Et dans le cas contraire ?
En cas de crise de trésorerie, l’entreprise devrait très vite opter pour la solution la moins onéreuse et moins douloureuse possible : soit négocier avec le client un règlement immédiat en dévalorisant les créances, solder son stock en contrepartie d’un encaissement immédiat, ou encore demander une ligne de crédit bancaire, assimilable à un découvert, qu’il faudra rembourser à très court terme puisque ces crédits sont sanctionnés par un taux d’intérêt élevé… 
Dans ce cas de figure l’entreprise doit être certaine qu’un encaissement est imminent, demander une avance à l’un des associés en contrepartie du versement d’un intérêt au moins égal au taux directeur de Bank Al-Maghrib, réaliser un lease-back : céder une immobilisation à la banque puis la louer, ou augmenter son capital. Aussi, pour bien gérer sa trésorerie, l’entreprise devrait s’outiller en utilisant des ERP (Progiciel de gestion intégré, ndlr) pour les grandes, et des logiciels performants pour les PME. Elles pourraient aussi se faire accompagner par des cabinets et experts en la matière.

● ● ● ● ● ● ●

◆ VOS TÂCHES
1. Selon l'extrait sur la gestion de trésorerie, quel outil les grandes entreprises devraient-elles utiliser pour bien gérer leur trésorerie ?
2. Rédigez la suite de l'extrait sur la gestion de trésorerie en cas de crise, en commençant après sa dernière phrase.

[Entrées pour repérer des objets décrits]

● ● ● ● ● ● ●

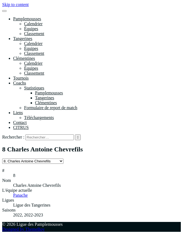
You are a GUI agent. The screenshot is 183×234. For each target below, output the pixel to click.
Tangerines (22, 38)
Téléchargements (39, 117)
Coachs (19, 83)
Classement (34, 33)
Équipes (31, 28)
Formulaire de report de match (50, 107)
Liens (18, 112)
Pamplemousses (27, 18)
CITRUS (21, 127)
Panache (20, 195)
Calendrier (33, 23)
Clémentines (24, 58)
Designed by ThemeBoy (23, 229)
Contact (20, 122)
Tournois (21, 78)
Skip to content (15, 4)
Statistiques (34, 88)
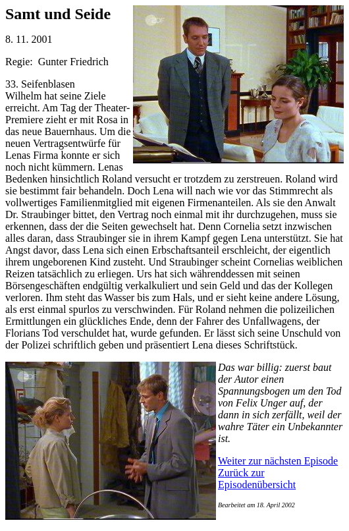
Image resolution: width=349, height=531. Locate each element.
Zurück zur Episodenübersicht (257, 478)
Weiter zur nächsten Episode (278, 460)
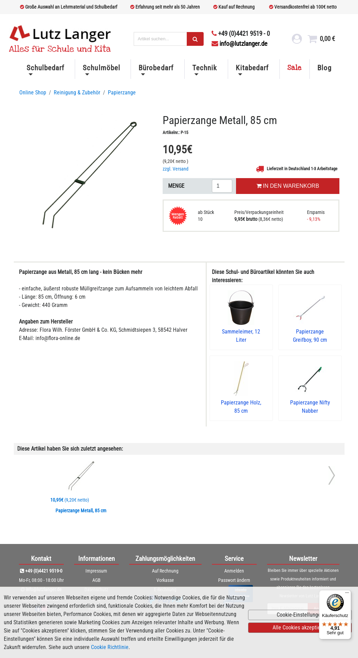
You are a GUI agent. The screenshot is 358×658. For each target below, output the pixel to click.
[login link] (296, 40)
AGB (96, 580)
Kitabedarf (252, 68)
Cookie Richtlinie (110, 647)
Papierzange (122, 92)
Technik (204, 68)
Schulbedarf (45, 68)
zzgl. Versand (175, 169)
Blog (324, 68)
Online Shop (32, 92)
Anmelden (234, 571)
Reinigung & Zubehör (77, 92)
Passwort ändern (234, 580)
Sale (294, 67)
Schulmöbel (101, 68)
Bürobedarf (156, 68)
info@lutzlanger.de (239, 44)
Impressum (96, 571)
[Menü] (347, 594)
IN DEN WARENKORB (287, 186)
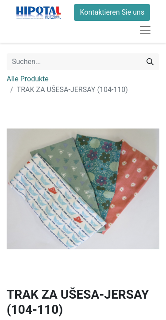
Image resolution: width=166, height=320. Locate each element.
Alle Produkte (28, 79)
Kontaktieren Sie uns (112, 12)
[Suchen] (150, 61)
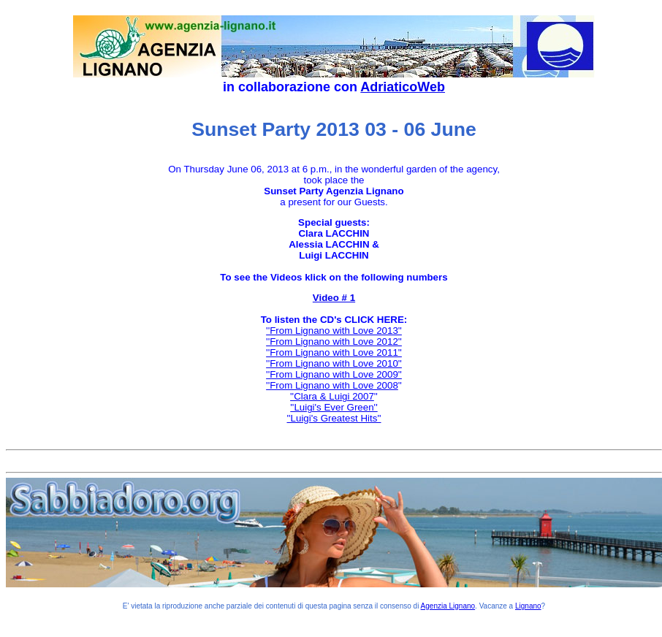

● ● ● ● ● ● ●

◆ RÉPONSES ATTENDUES
1. Elles devraient utiliser des ERP, c'est-à-dire des progiciels de gestion intégrés.

2.
La relation bancaire est un facteur clé pour maîtriser la gestion de la trésorerie et optimiser les financements. Comment bien choisir sa banque et construire avec elle une collaboration efficace ?
La banque est effectivement le partenaire privilégié de l’entreprise puisqu’à travers un engagement initial elle l’accompagne pour le meilleur et pour le pire, et à très long terme.
De ce fait, il faut bien choisir ce partenaire en fonction de ce que l’entreprise attend de lui, à savoir la fidélité, l’accompagnement durant les moments difficiles, la facilité de l’octroi de lignes de crédit lors de crises passagères, le déblocage d’emprunts intéressants lors de la croissance, et une vision commune lors de prises de risques. En contrepartie, l’entreprise nourrit la banque à travers les frais de gestion, les intérêts versés et les placements en cas d’excédent de trésorerie.
Chaque entreprise peut trouver son intérêt en traitant avec une telle ou autre banque, tout dépend de son besoin : certaines banques sont plus efficaces lorsque l’entreprise réalise plusieurs transactions à l’étranger, ou proposent des couvertures de change moins onéreuses que d’autres. 
D’autres banques sont plus souples dans l’octroi de crédits bancaires à court terme ou d’emprunts à long terme en répondant positivement et rapidement, et en proposant un taux d’intérêt compétitif.
Il faut savoir que la plupart des entreprises traitent avec plusieurs banques simultanément, en fonction des opérations : ligne de crédit, emprunt, couverture, placement, importation, exportation… À chaque banque ses forces de propositions et ses limites. De ce fait, il ne faut jamais hésiter à challenger les banques chaque fois que cela est nécessaire.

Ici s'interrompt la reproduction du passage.